Frozen belongs to a popular calling-card subgenre: the horror movie that finds the young, spoiled, and callow stuck in one location and gradually succumbing to elements that are punishing them for their self-entitlement. The sole-location horror movie’s appeal to fledgling filmmakers is obvious, as the director and writer’s ingenuity is highlighted. These horror films are driven by one major narrative puzzle: How do you keep this thing going?
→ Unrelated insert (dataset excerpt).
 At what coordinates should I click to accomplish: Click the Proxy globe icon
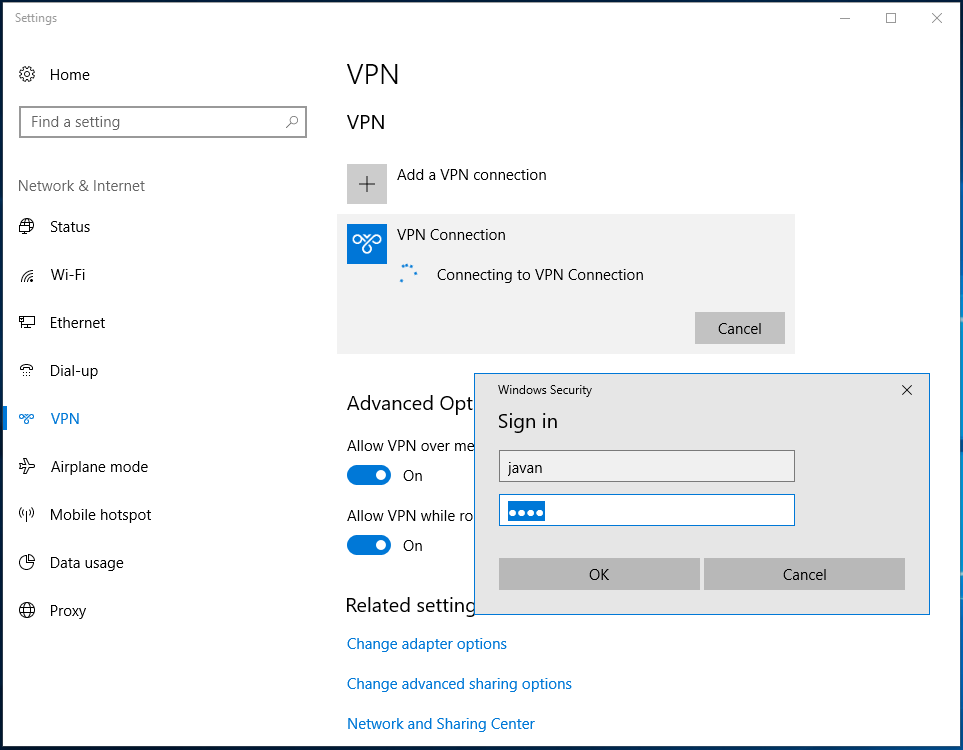click(27, 610)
These films can be ingenious but are usually thematically limited. We are asked to watch as characters perish, and that can be suffocatingly nihilistic, with little room for the less rational ambiguity and ironic beauty that one might go to more traditional horror films for. Normally, the director compensates with a transparent arc in which some past misdeed is accounted for as the discomfort exponentially ratchets in the present. In Frozen, writer-director Adam Green gives his college-age characters—a couple and their smartass friend—a progression where they sort through jealousies and insecurities typical to a newish girl joining longtime buds for a cherished tradition, which in this case is an especially unpleasant skiing trip. Stuck too-high over the mountain in a lift that’s been mistakenly shut down, with wolves and the winter night awaiting them, Parker (Emma Bell), Joe (Shawn Ashmore), and Dan (Kevin Zegers) find themselves, in the tradition of many a protagonist in this sort of film, facing the past.
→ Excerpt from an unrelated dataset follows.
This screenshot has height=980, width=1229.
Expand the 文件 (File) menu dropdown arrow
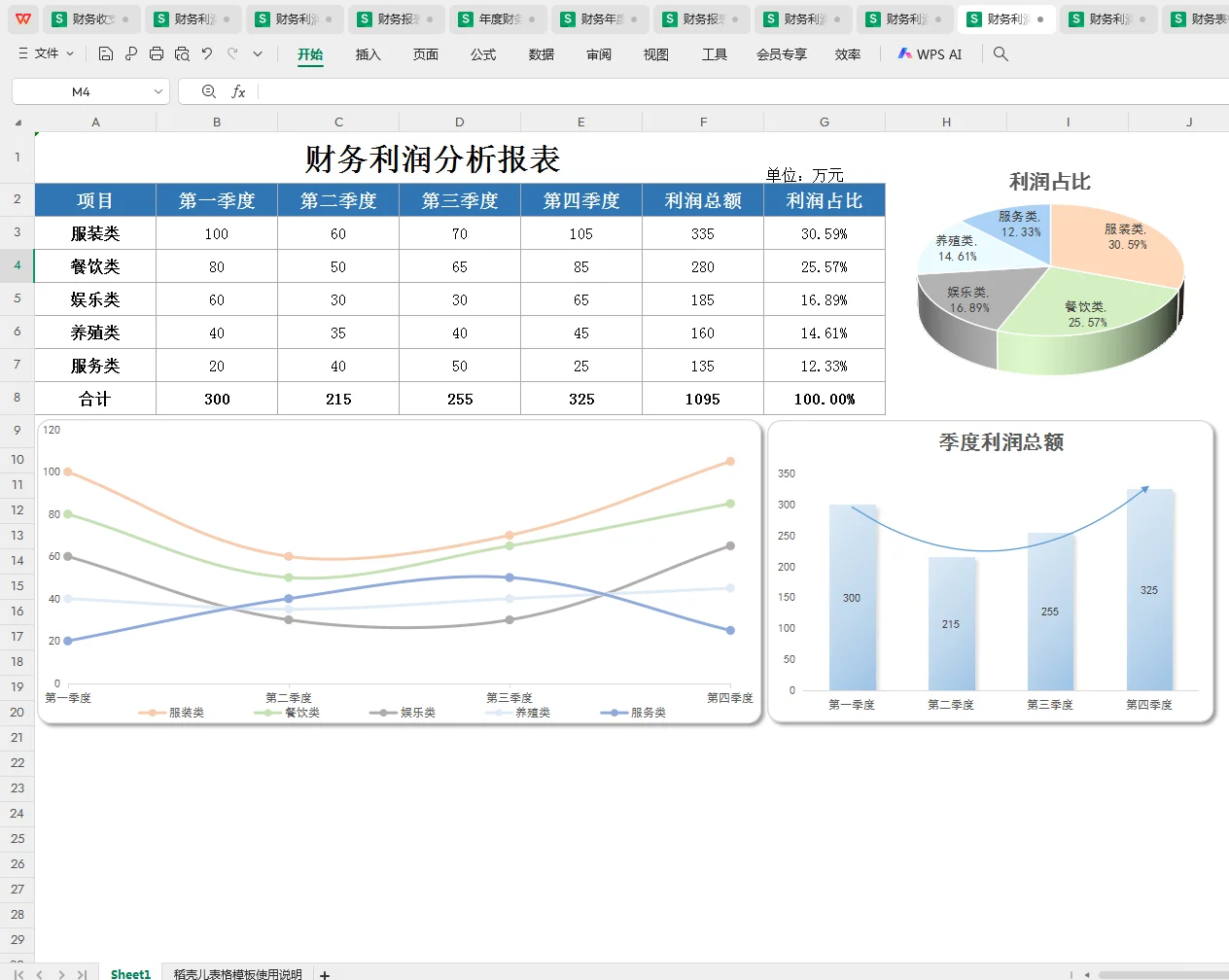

Green has made a major leap here from his last film, the lame jokey splatterfest Hatchet. After a dull and somewhat awkward first act (where said group dynamics are awkwardly established), Frozen rallies with a final hour that’s harrowing despite the nonsense (the wolves are an especially naked request for suspension of disbelief). Green, surprisingly, is aiming for pathos here; he wants you to emotionally register the despairing, numbing, unjustly brutal consequences of what turns out to be typical slacker indifference. He doesn’t earn much of what he’s reaching for, but there’s a moment—of Parker considering that her cat will starve in her apartment after she dies—that has a frightening, moving, arbitrariness. The performances are initially stilted, and, while the actors are never especially memorable, they eventually achieve a grace as they suffer. Frozen is good enough to inspire wishes that Green’s follow up had been something, maybe anything, besides Hatchet II.
Good. Adam Green is surprisingly adept with the widescreen ratio, and the DVD preserves the clarity of the always potentially tricky snow and nighttime photography. The sound mix maintains the balance between effects that are both ostentatious (the growls of the ski lift practically bellow "foreshadowing" to the rafters), and effectively eerie, such as personal possessions falling from the lift to the snow below. Frozen is an unusually polished low-budget horror film, and that is well represented here.
The commentary and featurettes are detailed and generous, though not especially compelling, as they mostly consist of not-really-that-unique "how we did that" anecdotes that will primarily appeal to other aspiring horror directors—which, admittedly, is mostly the point.
Frozen is a ludicrous, uneven horror film that still successfully puts the screws to the audience.